Nothing but an exact copy of the records below counts as the answer.
== Segment start ==
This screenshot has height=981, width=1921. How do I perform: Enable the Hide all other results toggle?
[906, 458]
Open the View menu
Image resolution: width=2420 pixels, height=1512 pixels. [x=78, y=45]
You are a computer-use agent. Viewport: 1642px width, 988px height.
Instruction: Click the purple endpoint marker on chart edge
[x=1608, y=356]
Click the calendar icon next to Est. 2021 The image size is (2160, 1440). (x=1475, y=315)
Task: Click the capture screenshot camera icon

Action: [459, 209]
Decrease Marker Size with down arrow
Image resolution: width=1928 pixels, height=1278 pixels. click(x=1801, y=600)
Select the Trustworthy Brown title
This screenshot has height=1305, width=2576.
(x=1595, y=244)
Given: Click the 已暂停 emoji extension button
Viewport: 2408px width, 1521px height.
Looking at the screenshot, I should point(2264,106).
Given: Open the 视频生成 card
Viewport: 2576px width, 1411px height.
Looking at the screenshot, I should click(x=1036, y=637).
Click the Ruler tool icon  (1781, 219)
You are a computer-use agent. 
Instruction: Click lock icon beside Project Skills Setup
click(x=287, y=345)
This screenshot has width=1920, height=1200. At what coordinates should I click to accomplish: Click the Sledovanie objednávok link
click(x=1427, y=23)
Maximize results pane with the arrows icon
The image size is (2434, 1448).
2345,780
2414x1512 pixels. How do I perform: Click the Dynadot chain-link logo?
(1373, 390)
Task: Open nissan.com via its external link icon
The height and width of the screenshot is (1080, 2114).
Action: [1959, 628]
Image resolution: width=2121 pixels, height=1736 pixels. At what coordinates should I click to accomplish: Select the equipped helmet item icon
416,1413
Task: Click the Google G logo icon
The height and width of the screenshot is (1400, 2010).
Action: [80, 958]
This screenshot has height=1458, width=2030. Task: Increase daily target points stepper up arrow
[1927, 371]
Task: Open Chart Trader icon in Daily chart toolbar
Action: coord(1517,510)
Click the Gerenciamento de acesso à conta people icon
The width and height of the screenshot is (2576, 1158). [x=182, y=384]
== Segment end ==
* **Exercise result**
This screenshot has height=981, width=1921. How do I perform: Enable the Hide all other results toggle?
[906, 458]
Open the View menu
Image resolution: width=2420 pixels, height=1512 pixels. [x=78, y=45]
You are a computer-use agent. Viewport: 1642px width, 988px height.
Instruction: Click the purple endpoint marker on chart edge
[x=1608, y=356]
Click the calendar icon next to Est. 2021 The image size is (2160, 1440). (x=1475, y=315)
Task: Click the capture screenshot camera icon

Action: [459, 209]
Decrease Marker Size with down arrow
Image resolution: width=1928 pixels, height=1278 pixels. click(x=1801, y=600)
Select the Trustworthy Brown title
This screenshot has height=1305, width=2576.
(x=1595, y=244)
Given: Click the 已暂停 emoji extension button
Viewport: 2408px width, 1521px height.
Looking at the screenshot, I should point(2264,106).
Given: Open the 视频生成 card
Viewport: 2576px width, 1411px height.
Looking at the screenshot, I should click(x=1036, y=637).
Click the Ruler tool icon  (1781, 219)
You are a computer-use agent. 
Instruction: Click lock icon beside Project Skills Setup
click(x=287, y=345)
This screenshot has width=1920, height=1200. At what coordinates should I click to accomplish: Click the Sledovanie objednávok link
click(x=1427, y=23)
Maximize results pane with the arrows icon
The image size is (2434, 1448).
2345,780
2414x1512 pixels. How do I perform: Click the Dynadot chain-link logo?
(1373, 390)
Task: Open nissan.com via its external link icon
The height and width of the screenshot is (1080, 2114).
Action: [1959, 628]
Image resolution: width=2121 pixels, height=1736 pixels. At what coordinates should I click to accomplish: Select the equipped helmet item icon
416,1413
Task: Click the Google G logo icon
The height and width of the screenshot is (1400, 2010).
Action: [80, 958]
This screenshot has height=1458, width=2030. Task: Increase daily target points stepper up arrow
[1927, 371]
Task: Open Chart Trader icon in Daily chart toolbar
Action: coord(1517,510)
Click the Gerenciamento de acesso à conta people icon
The width and height of the screenshot is (2576, 1158). [x=182, y=384]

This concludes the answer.